TASK ITEM
Return all the data, word for word.

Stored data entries
──────────
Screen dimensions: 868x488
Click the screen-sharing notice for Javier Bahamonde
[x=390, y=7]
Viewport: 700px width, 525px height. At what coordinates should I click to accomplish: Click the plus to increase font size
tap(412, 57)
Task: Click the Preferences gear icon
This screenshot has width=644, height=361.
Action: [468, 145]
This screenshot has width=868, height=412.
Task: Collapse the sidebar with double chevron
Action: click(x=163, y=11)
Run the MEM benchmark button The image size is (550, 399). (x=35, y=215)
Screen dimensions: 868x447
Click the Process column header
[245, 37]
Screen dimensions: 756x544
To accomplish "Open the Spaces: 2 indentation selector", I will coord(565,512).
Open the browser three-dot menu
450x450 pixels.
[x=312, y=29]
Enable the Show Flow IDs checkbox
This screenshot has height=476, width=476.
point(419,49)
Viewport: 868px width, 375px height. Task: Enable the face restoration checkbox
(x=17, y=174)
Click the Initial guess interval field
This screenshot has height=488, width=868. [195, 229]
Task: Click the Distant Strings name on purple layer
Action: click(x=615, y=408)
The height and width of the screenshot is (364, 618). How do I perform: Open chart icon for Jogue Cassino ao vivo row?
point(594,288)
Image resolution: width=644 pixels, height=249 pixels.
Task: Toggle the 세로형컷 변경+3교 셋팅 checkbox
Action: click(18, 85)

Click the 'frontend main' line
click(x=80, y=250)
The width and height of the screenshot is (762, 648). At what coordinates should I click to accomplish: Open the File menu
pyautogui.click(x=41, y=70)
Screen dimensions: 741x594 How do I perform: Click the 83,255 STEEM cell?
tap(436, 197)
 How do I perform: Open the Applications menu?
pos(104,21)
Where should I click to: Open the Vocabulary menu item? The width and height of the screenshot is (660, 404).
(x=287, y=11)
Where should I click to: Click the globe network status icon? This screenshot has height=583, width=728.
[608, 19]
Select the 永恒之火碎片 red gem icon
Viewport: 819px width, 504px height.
──────────
SOLUTION TO THE EXERCISE
Screen dimensions: 868x488
Click the screen-sharing notice for Javier Bahamonde
[x=390, y=7]
Viewport: 700px width, 525px height. At what coordinates should I click to accomplish: Click the plus to increase font size
tap(412, 57)
Task: Click the Preferences gear icon
This screenshot has width=644, height=361.
Action: [468, 145]
This screenshot has width=868, height=412.
Task: Collapse the sidebar with double chevron
Action: click(x=163, y=11)
Run the MEM benchmark button The image size is (550, 399). (x=35, y=215)
Screen dimensions: 868x447
Click the Process column header
[245, 37]
Screen dimensions: 756x544
To accomplish "Open the Spaces: 2 indentation selector", I will coord(565,512).
Open the browser three-dot menu
450x450 pixels.
[x=312, y=29]
Enable the Show Flow IDs checkbox
This screenshot has height=476, width=476.
point(419,49)
Viewport: 868px width, 375px height. Task: Enable the face restoration checkbox
(x=17, y=174)
Click the Initial guess interval field
This screenshot has height=488, width=868. [195, 229]
Task: Click the Distant Strings name on purple layer
Action: click(x=615, y=408)
The height and width of the screenshot is (364, 618). How do I perform: Open chart icon for Jogue Cassino ao vivo row?
point(594,288)
Image resolution: width=644 pixels, height=249 pixels.
Task: Toggle the 세로형컷 변경+3교 셋팅 checkbox
Action: click(18, 85)

Click the 'frontend main' line
click(x=80, y=250)
The width and height of the screenshot is (762, 648). At what coordinates should I click to accomplish: Open the File menu
pyautogui.click(x=41, y=70)
Screen dimensions: 741x594 How do I perform: Click the 83,255 STEEM cell?
tap(436, 197)
 How do I perform: Open the Applications menu?
pos(104,21)
Where should I click to: Open the Vocabulary menu item? The width and height of the screenshot is (660, 404).
(x=287, y=11)
Where should I click to: Click the globe network status icon? This screenshot has height=583, width=728.
[608, 19]
Select the 永恒之火碎片 red gem icon
Viewport: 819px width, 504px height.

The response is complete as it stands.